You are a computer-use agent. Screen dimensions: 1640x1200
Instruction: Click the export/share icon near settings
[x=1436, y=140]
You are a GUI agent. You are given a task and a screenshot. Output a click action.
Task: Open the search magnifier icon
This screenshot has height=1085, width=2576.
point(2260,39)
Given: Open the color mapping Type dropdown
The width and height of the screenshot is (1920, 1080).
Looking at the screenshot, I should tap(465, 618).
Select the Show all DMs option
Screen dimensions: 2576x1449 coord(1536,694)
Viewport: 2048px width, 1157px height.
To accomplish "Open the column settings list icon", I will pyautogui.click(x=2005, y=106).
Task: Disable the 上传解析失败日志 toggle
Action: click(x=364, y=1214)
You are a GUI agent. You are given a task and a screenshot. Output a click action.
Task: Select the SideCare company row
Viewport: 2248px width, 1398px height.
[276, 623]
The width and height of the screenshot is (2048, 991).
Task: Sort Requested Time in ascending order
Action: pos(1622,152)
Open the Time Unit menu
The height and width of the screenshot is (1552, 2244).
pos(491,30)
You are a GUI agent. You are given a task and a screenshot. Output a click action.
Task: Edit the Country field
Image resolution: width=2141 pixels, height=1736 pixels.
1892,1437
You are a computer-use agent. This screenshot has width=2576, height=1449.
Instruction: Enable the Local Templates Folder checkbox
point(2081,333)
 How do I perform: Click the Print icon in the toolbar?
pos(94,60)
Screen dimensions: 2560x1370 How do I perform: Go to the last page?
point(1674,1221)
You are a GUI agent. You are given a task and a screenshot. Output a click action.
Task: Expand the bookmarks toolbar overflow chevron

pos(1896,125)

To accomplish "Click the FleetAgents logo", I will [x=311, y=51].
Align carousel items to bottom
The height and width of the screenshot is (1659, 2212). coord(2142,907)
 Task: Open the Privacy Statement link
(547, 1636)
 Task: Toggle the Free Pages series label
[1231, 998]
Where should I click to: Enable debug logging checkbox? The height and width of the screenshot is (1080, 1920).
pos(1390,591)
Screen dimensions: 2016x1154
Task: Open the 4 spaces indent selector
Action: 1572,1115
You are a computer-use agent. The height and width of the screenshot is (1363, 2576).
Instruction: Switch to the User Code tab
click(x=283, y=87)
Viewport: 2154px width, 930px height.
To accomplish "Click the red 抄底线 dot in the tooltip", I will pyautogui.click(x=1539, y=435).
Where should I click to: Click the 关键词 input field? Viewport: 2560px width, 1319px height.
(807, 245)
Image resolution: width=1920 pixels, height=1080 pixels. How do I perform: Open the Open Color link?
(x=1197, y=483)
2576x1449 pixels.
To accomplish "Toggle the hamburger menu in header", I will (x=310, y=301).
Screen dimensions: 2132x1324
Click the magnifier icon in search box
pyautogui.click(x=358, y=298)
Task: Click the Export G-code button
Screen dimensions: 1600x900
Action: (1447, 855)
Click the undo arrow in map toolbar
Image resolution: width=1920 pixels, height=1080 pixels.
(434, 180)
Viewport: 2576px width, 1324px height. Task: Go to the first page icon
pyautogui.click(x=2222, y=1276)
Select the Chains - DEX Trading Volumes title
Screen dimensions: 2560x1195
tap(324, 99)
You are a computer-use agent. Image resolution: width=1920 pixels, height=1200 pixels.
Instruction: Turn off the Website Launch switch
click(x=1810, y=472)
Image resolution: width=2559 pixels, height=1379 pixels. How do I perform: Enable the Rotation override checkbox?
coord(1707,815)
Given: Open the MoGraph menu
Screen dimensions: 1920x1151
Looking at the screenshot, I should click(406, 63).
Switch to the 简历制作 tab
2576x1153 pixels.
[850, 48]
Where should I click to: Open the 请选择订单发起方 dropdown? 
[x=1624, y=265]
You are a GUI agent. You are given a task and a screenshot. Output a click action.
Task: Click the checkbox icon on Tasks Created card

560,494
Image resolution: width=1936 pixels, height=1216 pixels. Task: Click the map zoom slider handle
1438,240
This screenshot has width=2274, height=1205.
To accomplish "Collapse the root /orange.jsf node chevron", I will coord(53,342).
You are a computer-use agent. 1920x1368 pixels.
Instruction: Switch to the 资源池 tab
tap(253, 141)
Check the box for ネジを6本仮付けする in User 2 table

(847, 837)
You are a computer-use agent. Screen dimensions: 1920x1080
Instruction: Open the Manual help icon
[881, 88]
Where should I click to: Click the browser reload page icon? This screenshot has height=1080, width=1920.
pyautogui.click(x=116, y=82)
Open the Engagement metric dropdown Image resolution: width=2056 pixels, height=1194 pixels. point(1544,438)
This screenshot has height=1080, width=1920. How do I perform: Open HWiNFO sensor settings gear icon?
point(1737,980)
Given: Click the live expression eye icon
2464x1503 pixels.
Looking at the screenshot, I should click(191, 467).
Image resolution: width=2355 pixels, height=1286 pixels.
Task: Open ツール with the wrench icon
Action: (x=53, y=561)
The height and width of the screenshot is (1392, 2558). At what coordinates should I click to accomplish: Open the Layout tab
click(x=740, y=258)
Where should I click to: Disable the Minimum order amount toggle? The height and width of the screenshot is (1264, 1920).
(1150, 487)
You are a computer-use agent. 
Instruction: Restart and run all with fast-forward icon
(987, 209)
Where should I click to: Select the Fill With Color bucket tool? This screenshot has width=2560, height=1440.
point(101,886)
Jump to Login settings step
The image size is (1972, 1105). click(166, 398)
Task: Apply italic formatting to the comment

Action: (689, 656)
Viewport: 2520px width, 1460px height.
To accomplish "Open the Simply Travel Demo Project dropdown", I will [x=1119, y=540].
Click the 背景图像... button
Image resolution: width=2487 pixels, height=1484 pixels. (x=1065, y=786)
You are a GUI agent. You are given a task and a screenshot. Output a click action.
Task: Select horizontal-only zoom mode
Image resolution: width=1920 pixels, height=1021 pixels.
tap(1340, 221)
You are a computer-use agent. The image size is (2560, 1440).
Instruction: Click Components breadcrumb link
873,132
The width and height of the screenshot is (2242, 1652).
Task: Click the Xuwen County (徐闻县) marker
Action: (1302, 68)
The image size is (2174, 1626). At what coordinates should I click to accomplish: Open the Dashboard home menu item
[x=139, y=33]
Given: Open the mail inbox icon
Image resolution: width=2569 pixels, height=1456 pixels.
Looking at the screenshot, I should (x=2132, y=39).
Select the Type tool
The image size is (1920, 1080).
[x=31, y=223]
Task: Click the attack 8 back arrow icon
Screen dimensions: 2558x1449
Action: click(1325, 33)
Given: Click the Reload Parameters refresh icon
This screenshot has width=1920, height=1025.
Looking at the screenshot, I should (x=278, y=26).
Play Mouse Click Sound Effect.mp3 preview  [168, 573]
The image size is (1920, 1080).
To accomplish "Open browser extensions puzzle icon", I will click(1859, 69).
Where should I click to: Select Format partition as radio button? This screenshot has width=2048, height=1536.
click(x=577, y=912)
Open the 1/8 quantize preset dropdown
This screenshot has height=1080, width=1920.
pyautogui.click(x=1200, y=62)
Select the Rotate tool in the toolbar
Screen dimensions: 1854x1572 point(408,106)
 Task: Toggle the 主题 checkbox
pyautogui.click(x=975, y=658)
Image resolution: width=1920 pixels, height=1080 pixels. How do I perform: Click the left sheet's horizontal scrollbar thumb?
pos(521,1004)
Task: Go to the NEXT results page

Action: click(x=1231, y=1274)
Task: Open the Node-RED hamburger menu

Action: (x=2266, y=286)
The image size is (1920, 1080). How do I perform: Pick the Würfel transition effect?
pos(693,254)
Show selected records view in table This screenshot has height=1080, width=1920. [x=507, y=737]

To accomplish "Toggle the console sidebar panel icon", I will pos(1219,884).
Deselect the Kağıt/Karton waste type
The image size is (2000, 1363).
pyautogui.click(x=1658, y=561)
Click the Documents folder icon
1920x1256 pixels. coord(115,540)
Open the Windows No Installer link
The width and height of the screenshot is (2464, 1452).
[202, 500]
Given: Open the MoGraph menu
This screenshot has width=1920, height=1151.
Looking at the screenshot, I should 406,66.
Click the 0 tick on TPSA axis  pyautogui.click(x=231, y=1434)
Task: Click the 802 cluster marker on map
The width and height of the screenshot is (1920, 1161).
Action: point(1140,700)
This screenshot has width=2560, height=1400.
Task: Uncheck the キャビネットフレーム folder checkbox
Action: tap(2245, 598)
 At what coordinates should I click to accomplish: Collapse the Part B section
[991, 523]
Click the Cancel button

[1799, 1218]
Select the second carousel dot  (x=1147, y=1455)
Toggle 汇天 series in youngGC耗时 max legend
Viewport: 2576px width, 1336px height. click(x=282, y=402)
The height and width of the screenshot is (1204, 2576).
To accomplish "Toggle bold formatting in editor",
• • • • • • •
> [Task instructions] Starting with the line that holds "Image resolution: width=2559" and ending with the line that holds "Viewport: 2520px width, 1460px height.", retype every line in the data above exactly, and nothing else.

> [Solution to this exercise]
Image resolution: width=2559 pixels, height=1379 pixels. How do I perform: Enable the Rotation override checkbox?
coord(1707,815)
Given: Open the MoGraph menu
Screen dimensions: 1920x1151
Looking at the screenshot, I should click(406, 63).
Switch to the 简历制作 tab
2576x1153 pixels.
[850, 48]
Where should I click to: Open the 请选择订单发起方 dropdown? 
[x=1624, y=265]
You are a GUI agent. You are given a task and a screenshot. Output a click action.
Task: Click the checkbox icon on Tasks Created card

560,494
Image resolution: width=1936 pixels, height=1216 pixels. Task: Click the map zoom slider handle
1438,240
This screenshot has width=2274, height=1205.
To accomplish "Collapse the root /orange.jsf node chevron", I will coord(53,342).
You are a computer-use agent. 1920x1368 pixels.
Instruction: Switch to the 资源池 tab
tap(253, 141)
Check the box for ネジを6本仮付けする in User 2 table

(847, 837)
You are a computer-use agent. Screen dimensions: 1920x1080
Instruction: Open the Manual help icon
[881, 88]
Where should I click to: Click the browser reload page icon? This screenshot has height=1080, width=1920.
pyautogui.click(x=116, y=82)
Open the Engagement metric dropdown Image resolution: width=2056 pixels, height=1194 pixels. point(1544,438)
This screenshot has height=1080, width=1920. How do I perform: Open HWiNFO sensor settings gear icon?
point(1737,980)
Given: Click the live expression eye icon
2464x1503 pixels.
Looking at the screenshot, I should click(191, 467).
Image resolution: width=2355 pixels, height=1286 pixels.
Task: Open ツール with the wrench icon
Action: (x=53, y=561)
The height and width of the screenshot is (1392, 2558). At what coordinates should I click to accomplish: Open the Layout tab
click(x=740, y=258)
Where should I click to: Disable the Minimum order amount toggle? The height and width of the screenshot is (1264, 1920).
(1150, 487)
You are a computer-use agent. 
Instruction: Restart and run all with fast-forward icon
(987, 209)
Where should I click to: Select the Fill With Color bucket tool? This screenshot has width=2560, height=1440.
point(101,886)
Jump to Login settings step
The image size is (1972, 1105). click(166, 398)
Task: Apply italic formatting to the comment

Action: (689, 656)
Viewport: 2520px width, 1460px height.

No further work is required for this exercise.